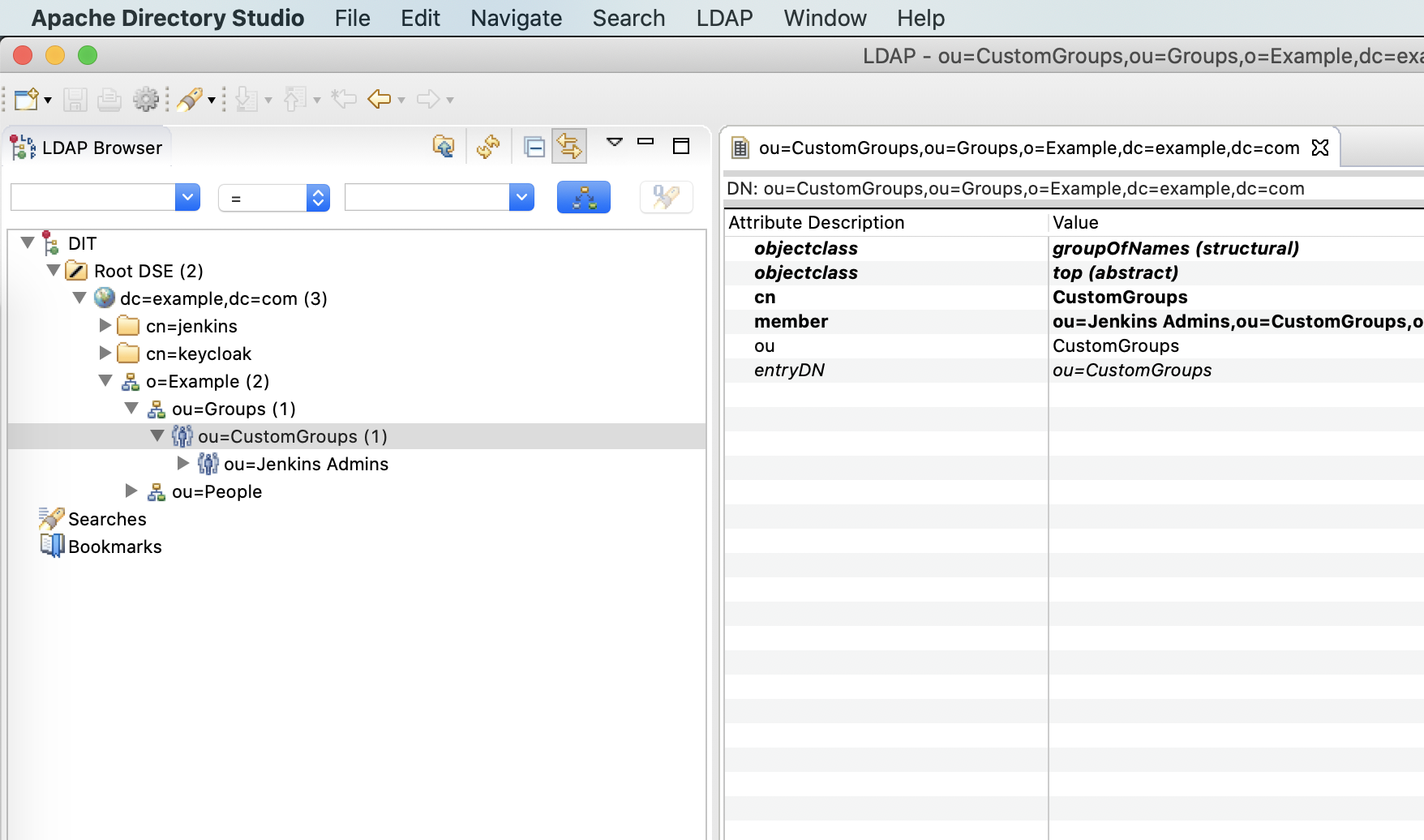The height and width of the screenshot is (840, 1424).
Task: Collapse all entries using the collapse-all icon
Action: (x=534, y=147)
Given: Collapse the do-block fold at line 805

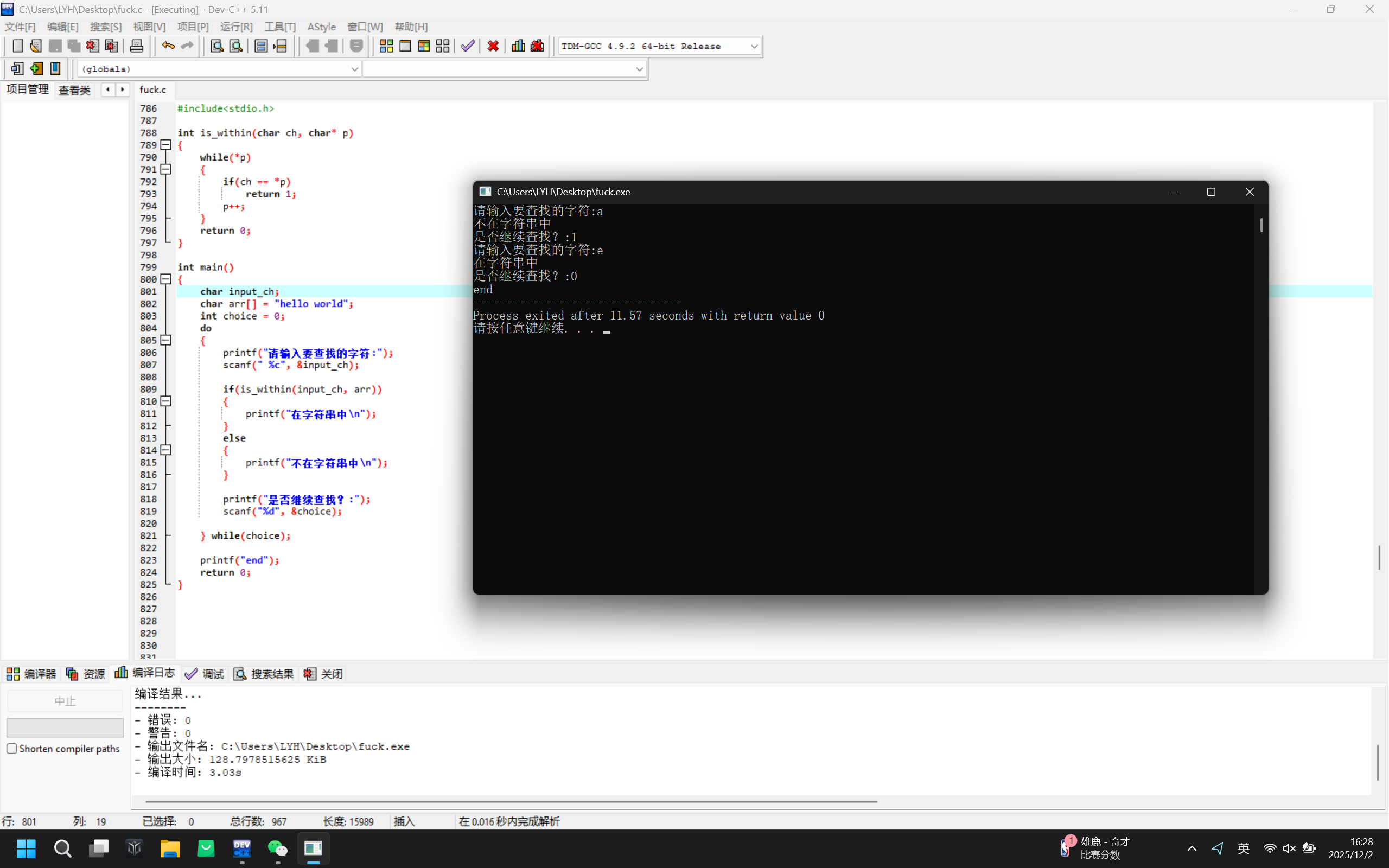Looking at the screenshot, I should [166, 341].
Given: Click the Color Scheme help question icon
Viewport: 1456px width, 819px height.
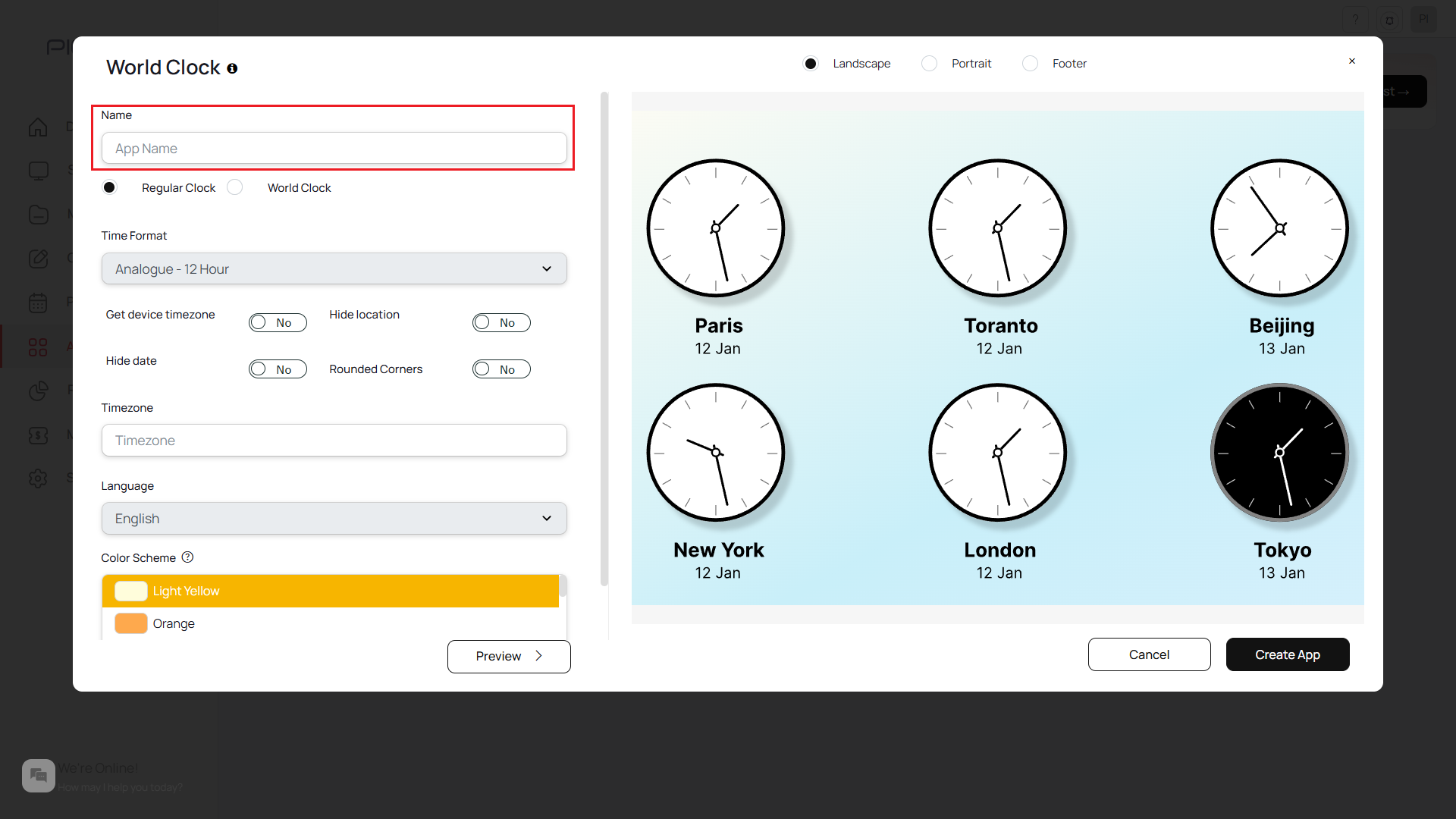Looking at the screenshot, I should pos(187,557).
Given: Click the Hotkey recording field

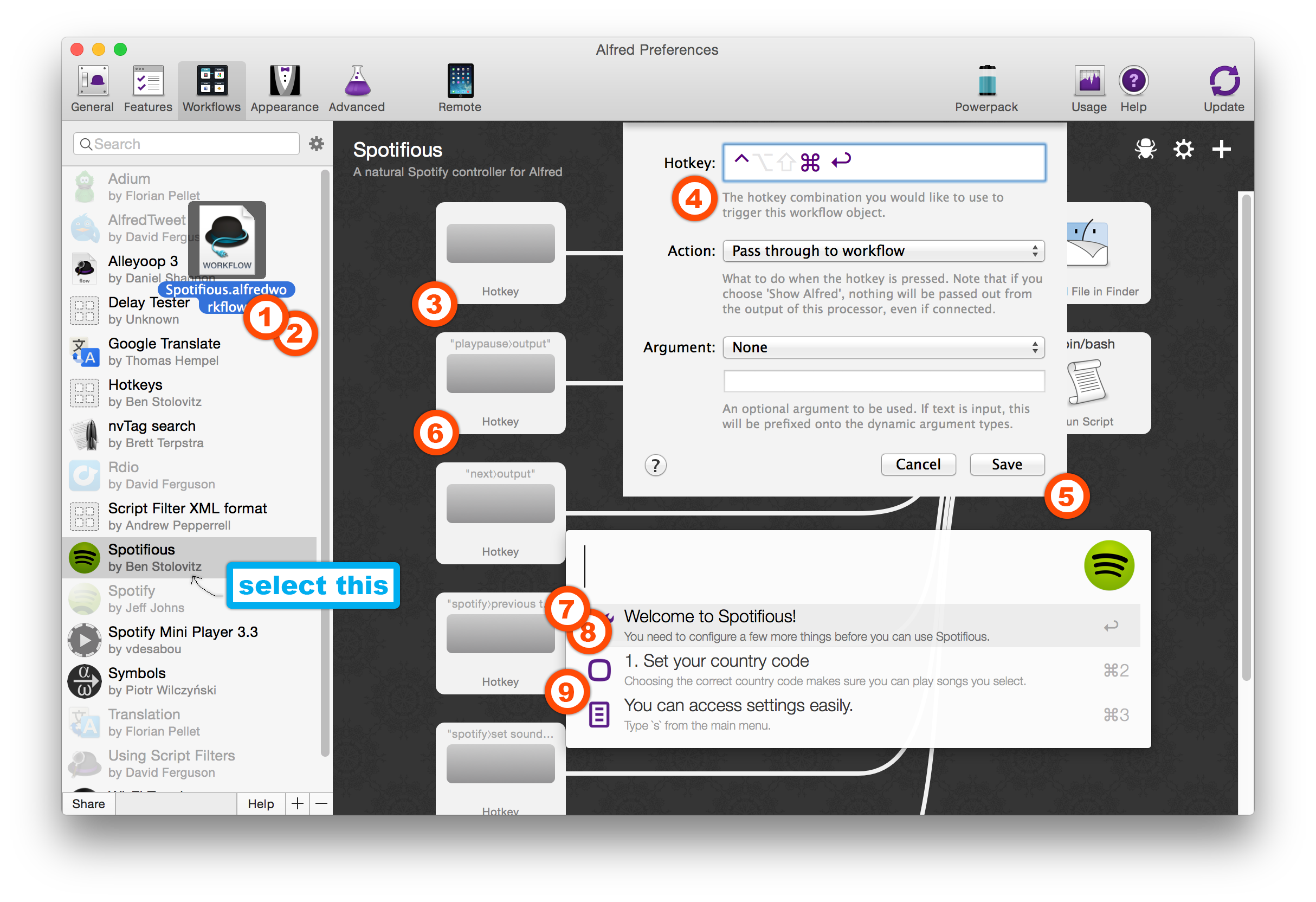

========================================

▶ **Work order**
In the listing above, retype exactly, and only, the lines from the one containing "Given: Collapse the do-block fold at line 805" through the last line, both included. Omit the pictures.

▶ **Response**
Given: Collapse the do-block fold at line 805

Looking at the screenshot, I should [166, 341].
Given: Click the Color Scheme help question icon
Viewport: 1456px width, 819px height.
Looking at the screenshot, I should pos(187,557).
Given: Click the Hotkey recording field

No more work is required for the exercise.